El Cantábrico guarda rincones donde la historia, el mar y la gastronomía parecen ir siempre de la mano. Lugares en los que los barcos siguen formando parte del paisaje cotidiano, las calles conservan su esencia de otra época y el pescado fresco continúa siendo el gran protagonista de la mesa.

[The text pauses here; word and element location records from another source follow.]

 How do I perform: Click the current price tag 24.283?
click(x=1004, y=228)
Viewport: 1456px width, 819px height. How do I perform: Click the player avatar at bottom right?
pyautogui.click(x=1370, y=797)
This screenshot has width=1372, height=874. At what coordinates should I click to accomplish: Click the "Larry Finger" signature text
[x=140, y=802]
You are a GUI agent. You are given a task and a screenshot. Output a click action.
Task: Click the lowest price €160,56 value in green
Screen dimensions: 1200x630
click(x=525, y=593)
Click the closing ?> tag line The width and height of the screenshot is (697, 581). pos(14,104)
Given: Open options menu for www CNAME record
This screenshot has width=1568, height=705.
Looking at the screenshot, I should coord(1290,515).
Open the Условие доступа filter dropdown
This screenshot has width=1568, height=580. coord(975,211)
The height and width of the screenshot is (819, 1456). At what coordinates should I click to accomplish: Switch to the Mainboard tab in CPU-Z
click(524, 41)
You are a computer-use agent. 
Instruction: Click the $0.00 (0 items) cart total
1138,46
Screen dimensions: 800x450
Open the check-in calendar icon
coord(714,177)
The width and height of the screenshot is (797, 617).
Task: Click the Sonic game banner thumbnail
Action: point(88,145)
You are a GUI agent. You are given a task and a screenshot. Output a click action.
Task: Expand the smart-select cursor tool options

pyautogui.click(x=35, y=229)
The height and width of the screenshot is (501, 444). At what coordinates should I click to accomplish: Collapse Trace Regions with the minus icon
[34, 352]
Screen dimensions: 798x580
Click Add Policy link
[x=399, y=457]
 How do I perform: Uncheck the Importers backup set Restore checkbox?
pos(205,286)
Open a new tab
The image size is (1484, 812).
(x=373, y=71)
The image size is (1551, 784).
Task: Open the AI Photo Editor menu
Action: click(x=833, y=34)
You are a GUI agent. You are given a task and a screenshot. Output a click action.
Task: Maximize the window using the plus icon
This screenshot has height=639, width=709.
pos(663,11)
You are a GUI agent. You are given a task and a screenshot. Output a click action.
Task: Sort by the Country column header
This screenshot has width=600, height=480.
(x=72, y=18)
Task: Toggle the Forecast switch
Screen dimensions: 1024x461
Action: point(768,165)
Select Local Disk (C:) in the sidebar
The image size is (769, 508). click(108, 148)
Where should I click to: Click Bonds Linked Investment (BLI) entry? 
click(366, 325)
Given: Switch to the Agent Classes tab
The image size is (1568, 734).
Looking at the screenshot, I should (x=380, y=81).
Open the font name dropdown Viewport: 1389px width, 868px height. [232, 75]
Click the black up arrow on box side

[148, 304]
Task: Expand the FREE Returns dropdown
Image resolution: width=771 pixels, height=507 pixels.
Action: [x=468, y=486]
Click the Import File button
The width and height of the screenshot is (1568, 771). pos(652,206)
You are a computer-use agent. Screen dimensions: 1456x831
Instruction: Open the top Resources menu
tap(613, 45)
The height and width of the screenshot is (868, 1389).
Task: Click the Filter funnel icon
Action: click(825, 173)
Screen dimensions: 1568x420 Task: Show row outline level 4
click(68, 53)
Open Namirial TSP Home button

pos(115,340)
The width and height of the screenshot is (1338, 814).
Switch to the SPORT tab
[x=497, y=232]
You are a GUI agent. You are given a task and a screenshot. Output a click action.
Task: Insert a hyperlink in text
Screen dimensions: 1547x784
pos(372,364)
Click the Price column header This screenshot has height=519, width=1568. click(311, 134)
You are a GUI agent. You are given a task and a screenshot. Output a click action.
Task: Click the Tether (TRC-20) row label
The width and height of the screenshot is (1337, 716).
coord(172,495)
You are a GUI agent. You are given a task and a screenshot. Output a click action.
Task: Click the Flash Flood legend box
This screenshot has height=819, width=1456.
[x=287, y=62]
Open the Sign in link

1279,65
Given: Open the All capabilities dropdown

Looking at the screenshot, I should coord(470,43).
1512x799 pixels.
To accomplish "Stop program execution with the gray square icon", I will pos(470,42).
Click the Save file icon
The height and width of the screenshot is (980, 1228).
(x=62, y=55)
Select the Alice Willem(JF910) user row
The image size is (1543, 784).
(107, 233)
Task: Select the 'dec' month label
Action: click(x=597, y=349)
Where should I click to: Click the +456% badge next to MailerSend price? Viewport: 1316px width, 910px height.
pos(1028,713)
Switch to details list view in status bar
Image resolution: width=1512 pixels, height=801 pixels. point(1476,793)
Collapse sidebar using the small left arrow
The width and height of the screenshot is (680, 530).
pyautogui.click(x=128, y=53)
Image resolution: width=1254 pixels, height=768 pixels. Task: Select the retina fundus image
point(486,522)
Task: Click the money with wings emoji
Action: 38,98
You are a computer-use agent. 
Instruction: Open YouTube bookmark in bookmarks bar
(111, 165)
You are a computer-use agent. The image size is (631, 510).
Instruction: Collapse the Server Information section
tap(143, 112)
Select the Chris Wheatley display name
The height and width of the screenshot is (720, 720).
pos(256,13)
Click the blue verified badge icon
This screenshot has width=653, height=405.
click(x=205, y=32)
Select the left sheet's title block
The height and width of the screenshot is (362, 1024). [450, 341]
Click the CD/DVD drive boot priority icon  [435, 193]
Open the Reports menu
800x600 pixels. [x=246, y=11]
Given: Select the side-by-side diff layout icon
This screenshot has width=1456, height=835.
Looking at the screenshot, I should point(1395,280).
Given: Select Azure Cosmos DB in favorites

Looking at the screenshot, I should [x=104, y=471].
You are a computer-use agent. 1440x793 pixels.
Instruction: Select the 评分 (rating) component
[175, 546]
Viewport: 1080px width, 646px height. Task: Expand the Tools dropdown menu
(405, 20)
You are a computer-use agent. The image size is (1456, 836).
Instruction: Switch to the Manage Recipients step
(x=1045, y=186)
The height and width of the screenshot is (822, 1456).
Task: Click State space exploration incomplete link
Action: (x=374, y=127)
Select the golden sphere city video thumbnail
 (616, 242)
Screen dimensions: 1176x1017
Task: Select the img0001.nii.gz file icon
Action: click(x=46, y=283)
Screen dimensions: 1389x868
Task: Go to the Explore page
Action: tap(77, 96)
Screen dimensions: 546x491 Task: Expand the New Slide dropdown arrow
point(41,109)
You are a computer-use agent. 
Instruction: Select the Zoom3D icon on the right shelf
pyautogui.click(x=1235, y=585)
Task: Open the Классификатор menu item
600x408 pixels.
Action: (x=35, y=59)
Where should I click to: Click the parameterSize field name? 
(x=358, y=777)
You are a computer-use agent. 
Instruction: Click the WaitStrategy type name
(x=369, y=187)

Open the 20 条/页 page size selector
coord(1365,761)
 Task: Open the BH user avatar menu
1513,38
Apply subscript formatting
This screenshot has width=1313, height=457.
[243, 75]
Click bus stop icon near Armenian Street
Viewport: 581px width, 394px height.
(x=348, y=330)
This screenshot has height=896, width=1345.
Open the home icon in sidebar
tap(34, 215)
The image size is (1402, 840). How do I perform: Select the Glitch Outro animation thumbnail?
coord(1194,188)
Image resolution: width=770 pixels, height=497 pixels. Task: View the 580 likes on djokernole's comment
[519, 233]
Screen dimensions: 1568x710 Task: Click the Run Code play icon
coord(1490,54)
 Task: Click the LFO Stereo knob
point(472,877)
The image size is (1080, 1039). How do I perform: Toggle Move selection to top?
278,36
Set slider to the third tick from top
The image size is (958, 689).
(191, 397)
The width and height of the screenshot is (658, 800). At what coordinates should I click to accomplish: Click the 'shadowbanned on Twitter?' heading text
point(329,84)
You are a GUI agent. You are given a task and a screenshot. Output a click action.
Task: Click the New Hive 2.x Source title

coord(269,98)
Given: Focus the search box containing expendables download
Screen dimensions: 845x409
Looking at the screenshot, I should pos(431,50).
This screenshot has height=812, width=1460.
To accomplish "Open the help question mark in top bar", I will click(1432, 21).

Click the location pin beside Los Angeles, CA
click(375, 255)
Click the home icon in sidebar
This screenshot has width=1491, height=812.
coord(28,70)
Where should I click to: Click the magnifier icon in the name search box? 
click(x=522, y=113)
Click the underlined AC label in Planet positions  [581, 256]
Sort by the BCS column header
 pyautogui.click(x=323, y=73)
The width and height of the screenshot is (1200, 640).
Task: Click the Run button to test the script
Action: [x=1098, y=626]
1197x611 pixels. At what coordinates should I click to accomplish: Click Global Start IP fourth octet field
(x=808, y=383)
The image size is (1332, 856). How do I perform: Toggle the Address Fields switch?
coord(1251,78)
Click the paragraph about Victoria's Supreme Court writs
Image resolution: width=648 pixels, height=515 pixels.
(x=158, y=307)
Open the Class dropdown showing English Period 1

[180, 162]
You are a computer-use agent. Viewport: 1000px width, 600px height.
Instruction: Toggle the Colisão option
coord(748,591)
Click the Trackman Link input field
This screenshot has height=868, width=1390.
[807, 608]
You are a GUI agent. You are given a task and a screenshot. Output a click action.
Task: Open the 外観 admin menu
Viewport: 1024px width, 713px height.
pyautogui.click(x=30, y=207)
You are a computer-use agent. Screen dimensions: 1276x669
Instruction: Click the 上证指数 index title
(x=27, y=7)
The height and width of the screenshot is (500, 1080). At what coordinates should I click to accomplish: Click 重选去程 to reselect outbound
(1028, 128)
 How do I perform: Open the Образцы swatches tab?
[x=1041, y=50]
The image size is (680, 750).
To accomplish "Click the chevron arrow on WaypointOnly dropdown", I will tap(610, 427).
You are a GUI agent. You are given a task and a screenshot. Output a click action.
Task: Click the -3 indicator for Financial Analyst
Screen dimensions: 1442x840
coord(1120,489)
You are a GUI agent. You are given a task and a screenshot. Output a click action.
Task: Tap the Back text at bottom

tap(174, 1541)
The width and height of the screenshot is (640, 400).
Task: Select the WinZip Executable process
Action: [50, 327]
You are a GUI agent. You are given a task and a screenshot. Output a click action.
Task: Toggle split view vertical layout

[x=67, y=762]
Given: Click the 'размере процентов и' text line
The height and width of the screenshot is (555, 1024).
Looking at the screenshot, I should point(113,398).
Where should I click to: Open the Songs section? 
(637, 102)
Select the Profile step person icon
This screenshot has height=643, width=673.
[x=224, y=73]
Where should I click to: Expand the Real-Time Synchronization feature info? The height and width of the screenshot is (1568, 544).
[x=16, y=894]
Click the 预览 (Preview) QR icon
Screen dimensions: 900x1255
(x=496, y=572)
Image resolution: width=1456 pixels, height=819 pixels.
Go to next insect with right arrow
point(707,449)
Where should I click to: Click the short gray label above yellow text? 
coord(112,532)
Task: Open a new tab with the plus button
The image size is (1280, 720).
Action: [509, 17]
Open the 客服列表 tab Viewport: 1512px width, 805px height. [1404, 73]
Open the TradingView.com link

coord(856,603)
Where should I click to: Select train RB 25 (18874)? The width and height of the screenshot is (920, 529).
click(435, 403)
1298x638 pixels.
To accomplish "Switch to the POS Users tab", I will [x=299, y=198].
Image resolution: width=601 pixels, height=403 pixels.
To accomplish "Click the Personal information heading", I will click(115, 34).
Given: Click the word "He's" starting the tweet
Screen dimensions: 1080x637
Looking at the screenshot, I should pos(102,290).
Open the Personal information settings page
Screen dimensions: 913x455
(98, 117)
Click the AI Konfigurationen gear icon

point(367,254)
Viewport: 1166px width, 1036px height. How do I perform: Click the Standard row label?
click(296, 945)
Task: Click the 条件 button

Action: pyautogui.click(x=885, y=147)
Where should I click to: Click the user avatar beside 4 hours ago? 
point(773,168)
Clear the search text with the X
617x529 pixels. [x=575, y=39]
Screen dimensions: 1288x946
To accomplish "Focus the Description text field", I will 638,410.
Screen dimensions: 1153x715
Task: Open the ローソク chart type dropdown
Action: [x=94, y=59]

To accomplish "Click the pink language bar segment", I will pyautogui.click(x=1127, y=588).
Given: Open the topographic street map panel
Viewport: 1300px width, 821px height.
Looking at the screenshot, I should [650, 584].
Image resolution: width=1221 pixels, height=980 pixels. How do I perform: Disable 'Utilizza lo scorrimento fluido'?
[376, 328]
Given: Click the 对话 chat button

Uno de los mejores ejemplos es Castro Urdiales, una de las villas marineras más bonitas de Cantabria. Situada muy cerca del País Vasco, esta localidad combina playas urbanas, un importante legado medieval y uno de los conjuntos monumentales más espectaculares del norte de España, presidido por un castillo que parece surgir directamente de las aguas del Cantábrico,
Pasear por el centro histórico de Castro Urdiales es descubrir el pasado de una localidad que ya fue un importante enclave en época romana bajo el nombre de Flaviobriga.
Castro Urdiales.
Las calles del casco antiguo conservan el ambiente de antigua villa marinera, con plazas porticadas, fachadas tradicionales y numerosos bares donde degustar algunos de los mejores pintxos y conservas de la costa cántabra.
Uno de los lugares más animados es la Plaza del Ayuntamiento, corazón de la vida local, rodeada de terrazas y presidida por el elegante edificio consistorial.
El Castillo de Santa Ana domina la ciudad
La imagen más reconocible de la localidad se encuentra junto al mar. Allí se alza el impresionante conjunto formado por el Castillo de Santa Ana y la Iglesia de Santa María de la Asunción, dos monumentos que dominan el perfil de la ciudad
El castillo construido durante el siglo XIII, destaca por su singular planta pentagonal y por el faro que se añadió posteriormente sobre la fortaleza. Desde sus alrededores se obtienen algunas de las mejores vistas del litoral cántabro y del casco histórico
Castro Urdiales vista desde el puerto.
Junto a él se levanta la iglesia gótica de Santa María, considerada una de las construcciones religiosas más importantes de Cantabria. Sus grandes dimensiones, su ubicación sobre el promontorio rocoso y su cuidada arquitectura la convierten en una visita imprescindible.
Otro de los rincones más fotografiados es el puente medieval que conecta la zona monumental con la pequeña ermita de Santa Ana. Aunque popularmente se conoce como puente romano, la estructura actual es de origen medieval y ofrece una de las estampas más espectaculares de Castro Urdiales. Bajo sus arcos rompen las olas del Cantábrico mientras el castillo y la iglesia se elevan sobre el horizonte.
Puente medieval de Castro Urdiales.
Además de su patrimonio histórico, Castro Urdiales invita a disfrutar del mar. El paseo marítimo recorre buena parte del litoral urbano y permite contemplar playas como Brazomar, una de las más frecuentadas durante el verano. También merece la pena acercarse hasta Ostende, un amplio arenal perfecto para pasear o relajarse junto al agua.
Desde diferentes puntos del recorrido aparecen magníficas vistas del puerto pesquero, que todavía mantiene buena parte de su esencia tradicional.
El bonito del norte como protagonista gastronómico
Si hay un producto que marca el verano en Castro Urdiales es el bonito del norte. Durante la costera, que suele extenderse desde finales de junio hasta principios de otoño, este apreciado túnido se convierte en protagonista de numerosos restaurantes y tabernas.
La receta más conocida es la marmita de bonito, un tradicional guiso marinero elaborado con patatas, cebolla, tomate y pimientos. También es habitual encontrarlo encebollado, a la plancha o transformado en conservas artesanales.
Junto al bonito destacan otros productos emblemáticos de la cocina local como las anchoas, los pescados frescos del Cantábrico y el marisco de temporada, completando una oferta gastronómica que convierte a Castro Urdiales en una de las escapadas más atractivas del norte de España.